Saturday, August 11, 2007

Israel, Arrival

By the time I got to JFK, I already hadn't slept in almost 24 hours. For those of you who don't live in New York, the real estate market here is about as horrific as you can imagine, and probably more than that. We started looking for an apartment a full month before my departure, and after several false starts, including one in which the broker tabled our application in order to rent it to someone else for a higher fee, we FINALLY found our place: a huge 3-bedroom on the Upper West Side, right by the northwest corner of Central Park. I'll post a separate entry on the apartment soon.
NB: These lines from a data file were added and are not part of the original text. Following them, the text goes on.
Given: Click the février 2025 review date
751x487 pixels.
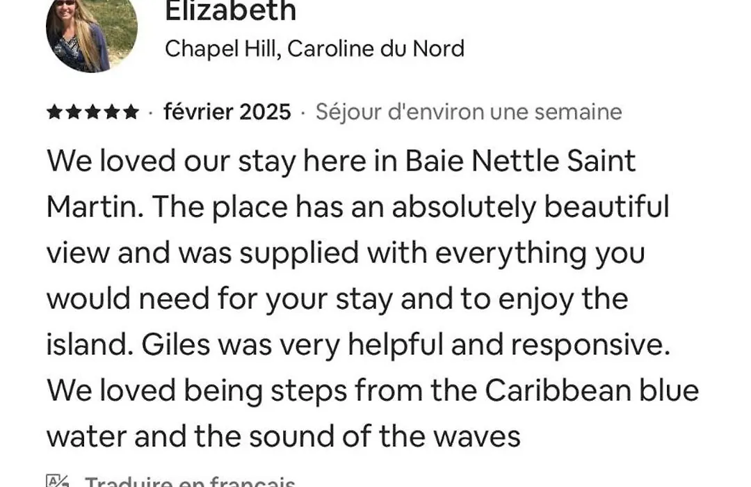Looking at the screenshot, I should (227, 112).
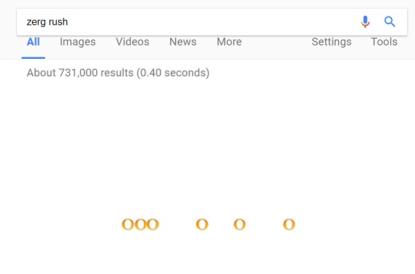Start voice search with the microphone icon
The image size is (415, 274).
tap(365, 21)

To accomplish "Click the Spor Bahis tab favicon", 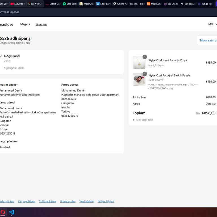I will 98,4.
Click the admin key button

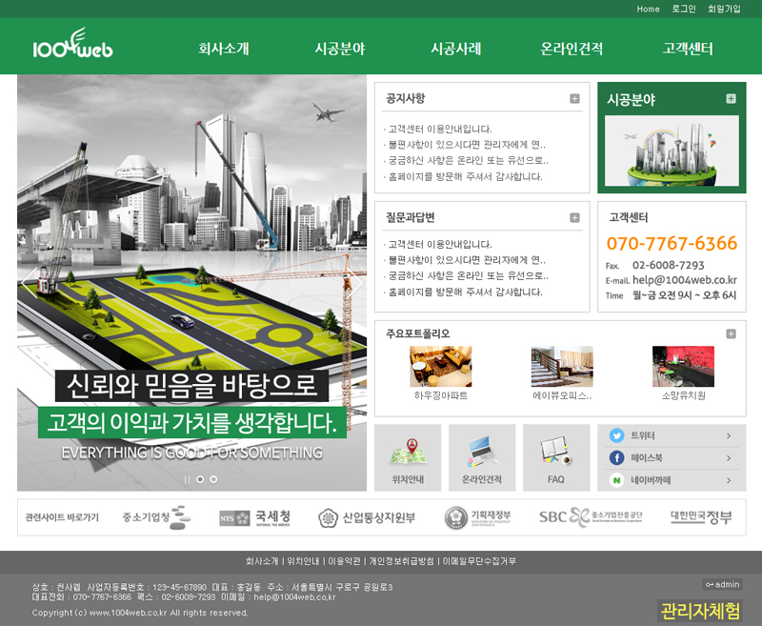tap(723, 584)
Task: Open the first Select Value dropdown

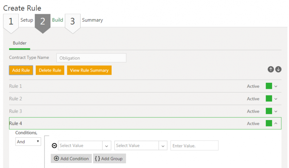Action: coord(84,146)
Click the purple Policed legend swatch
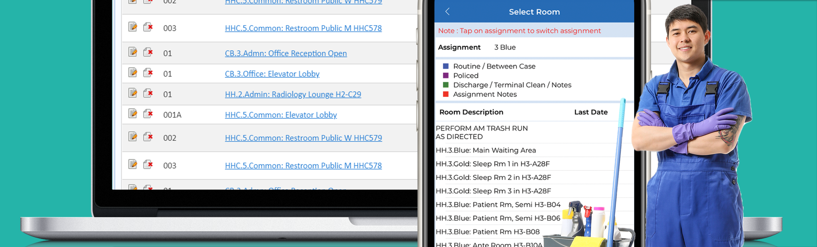The width and height of the screenshot is (817, 247). (446, 75)
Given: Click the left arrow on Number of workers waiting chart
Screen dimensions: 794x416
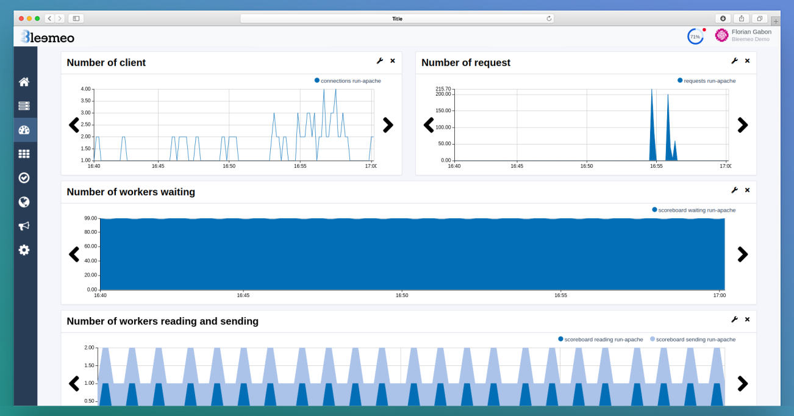Looking at the screenshot, I should tap(74, 254).
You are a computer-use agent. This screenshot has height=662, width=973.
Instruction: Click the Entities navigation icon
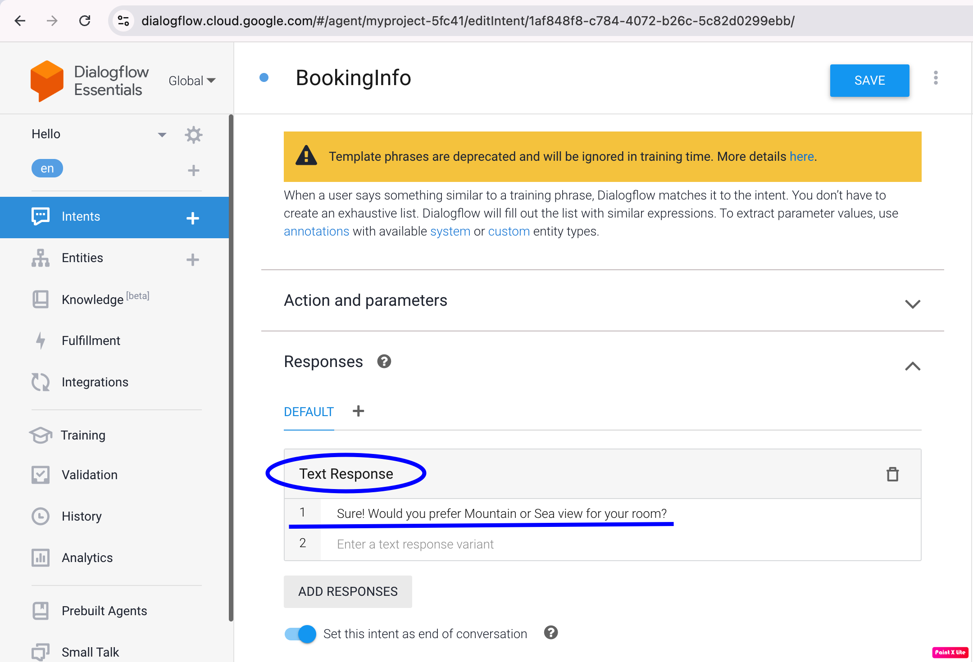(x=40, y=258)
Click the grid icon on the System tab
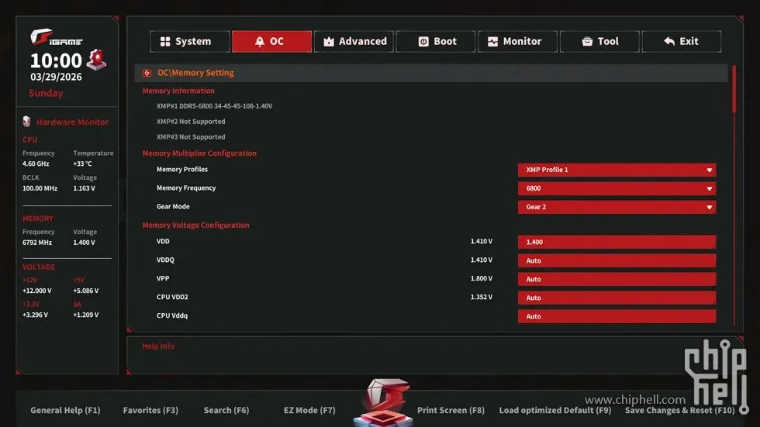Screen dimensions: 760x427 pyautogui.click(x=165, y=42)
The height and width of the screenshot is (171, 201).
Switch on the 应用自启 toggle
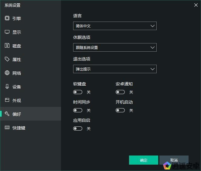click(78, 128)
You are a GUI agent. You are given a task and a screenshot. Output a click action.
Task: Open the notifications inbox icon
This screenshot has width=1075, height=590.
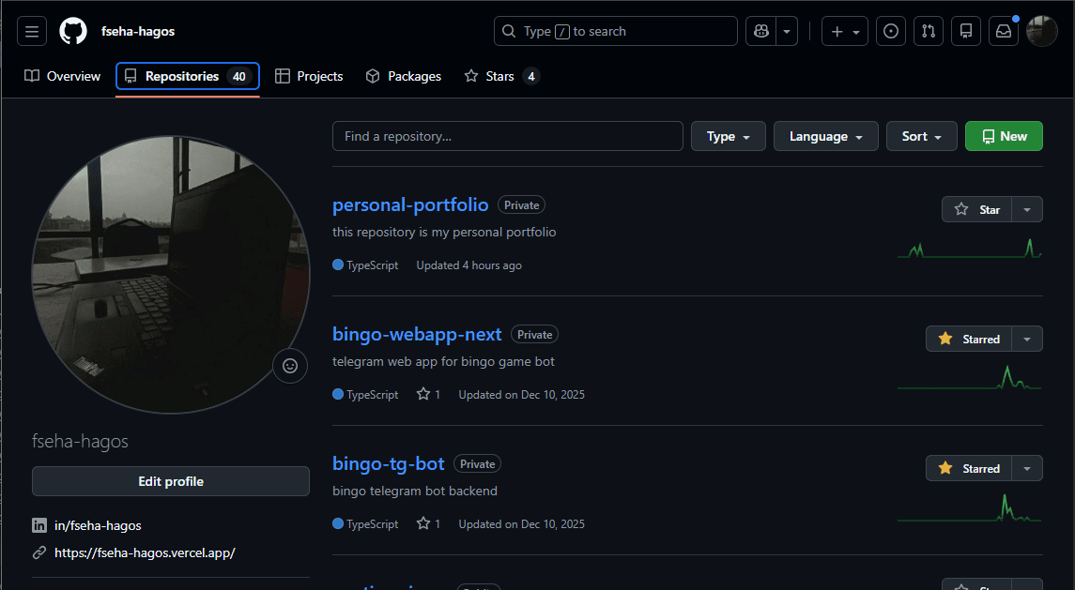(1004, 32)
We finished our paperwork for the place at 1:30AM on flight day, and I hadn't even begun to pack. I got home at 3AM, packed until 5AM, then left for the airport. So you can imagine, when I saw this, that I was pretty damn excited:

Hebrew! That's right, folks, my first exposure to modern, Israeli Hebrew was a notification about my flotation device.

I had been up for about 28 hours at this point, and I was pretty darned tired. But part of going on a Birthright trip is that you travel with about 40 people who spend every single second of every day with you, so I was also really excited to meet my new friends. So, naturally, I didn't sleep on the plane, either.
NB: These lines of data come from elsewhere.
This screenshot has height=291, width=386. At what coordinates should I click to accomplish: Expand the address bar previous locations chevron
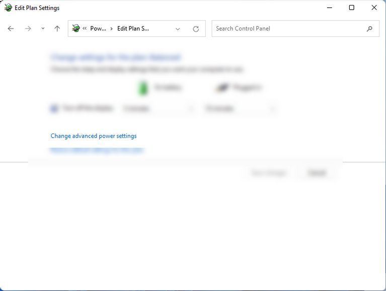click(178, 29)
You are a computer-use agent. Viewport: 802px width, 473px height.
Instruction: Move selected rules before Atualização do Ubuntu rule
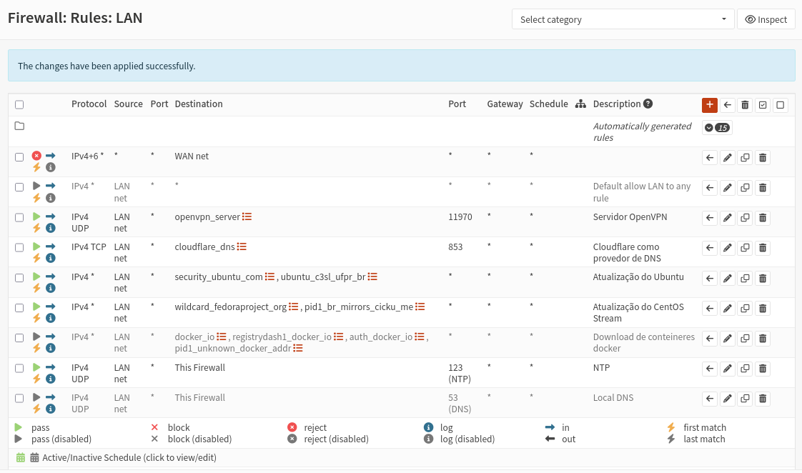click(x=709, y=278)
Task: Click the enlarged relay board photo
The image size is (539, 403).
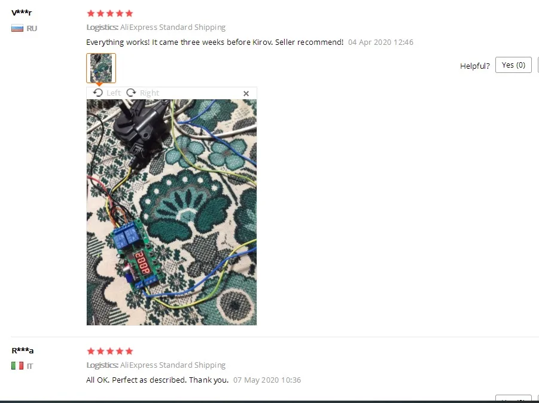Action: click(172, 212)
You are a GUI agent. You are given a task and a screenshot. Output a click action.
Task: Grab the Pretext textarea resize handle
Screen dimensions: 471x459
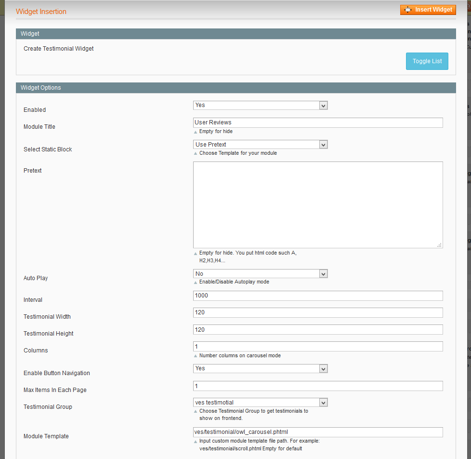439,245
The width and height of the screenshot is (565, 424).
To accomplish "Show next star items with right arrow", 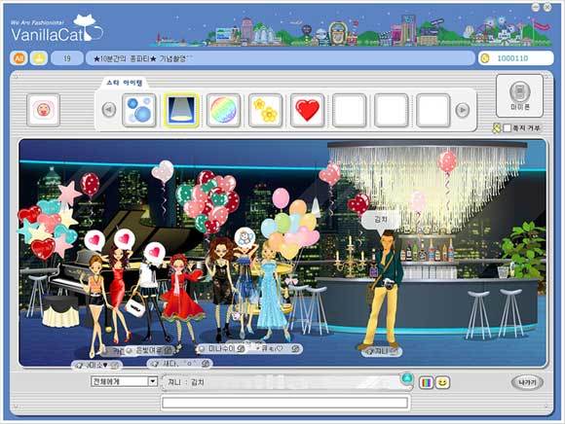I will coord(463,110).
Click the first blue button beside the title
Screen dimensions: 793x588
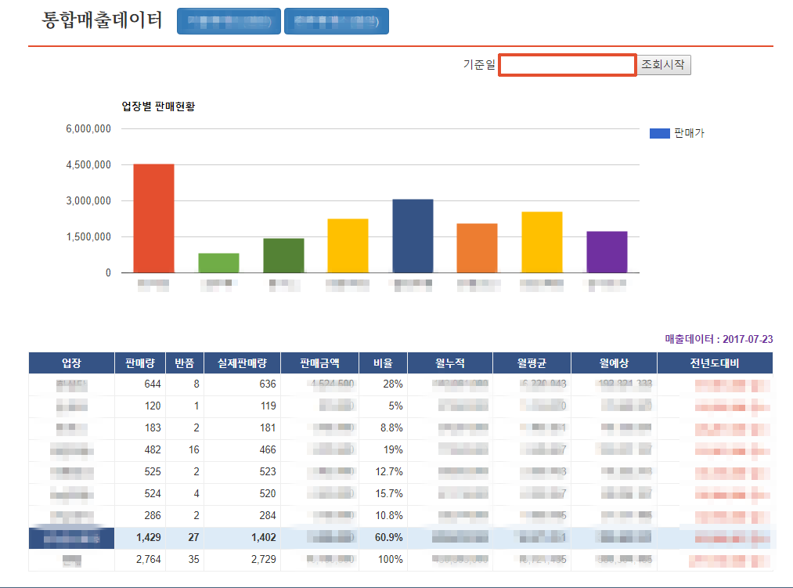pyautogui.click(x=229, y=22)
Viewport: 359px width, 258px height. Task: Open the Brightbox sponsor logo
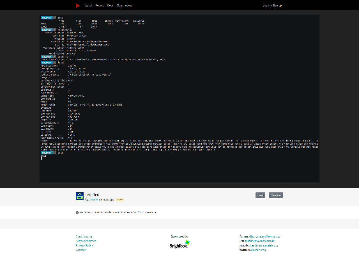click(x=180, y=244)
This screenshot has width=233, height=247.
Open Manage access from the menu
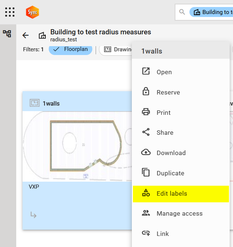(x=179, y=213)
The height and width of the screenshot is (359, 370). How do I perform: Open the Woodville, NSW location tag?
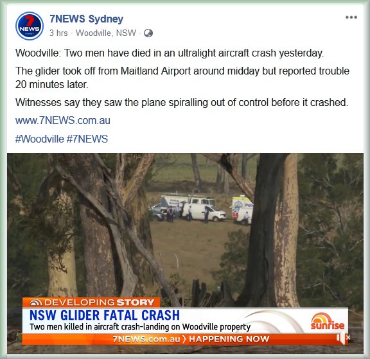click(x=106, y=33)
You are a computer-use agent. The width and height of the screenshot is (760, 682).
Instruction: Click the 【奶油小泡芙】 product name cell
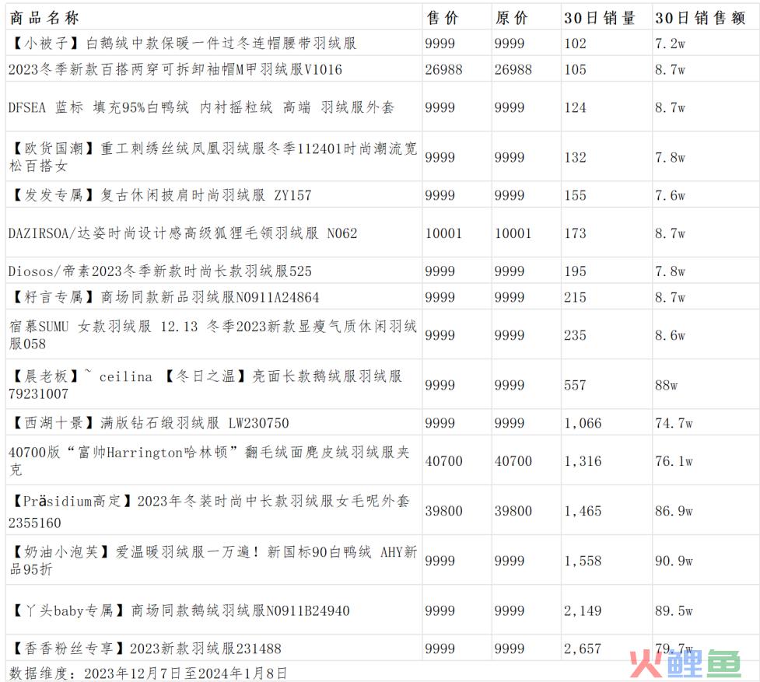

You can imagine how delirious with excitement--and, well, delirium--I was when I saw this:

Los Angeles?! Fear not, friends, I did get on the right plane. (This is actually Ben-Gurion International Airport, just outside Tel Aviv)

One of the perks of traveling on the Israeli government's coin is that you get to stand in the much, much shorter Israeli passports line.

Andrew is tall. Jeremy is not. Andrew and Jeremy are in Israel, and are pretty excited about it. Awake clock: 40 hours (Eastern standard time).

Hey, Dad! A holy Volvo! This was our group's bus for 10 days. You will be seeing a lot of the inside of it, but, thankfully, not smelling it. 40 20-somethings do not smell nice after a hike in the desert. Or riding camels.

This is what Israel looks like just east of Tel Aviv.

With the exchange rate at 4.3 to 1, 100 Israeli shekels equal about $23. Why does every country have prettier money than we do? Cool note: if you look really, really closely, the pixels on the money are actually Hebrew letters.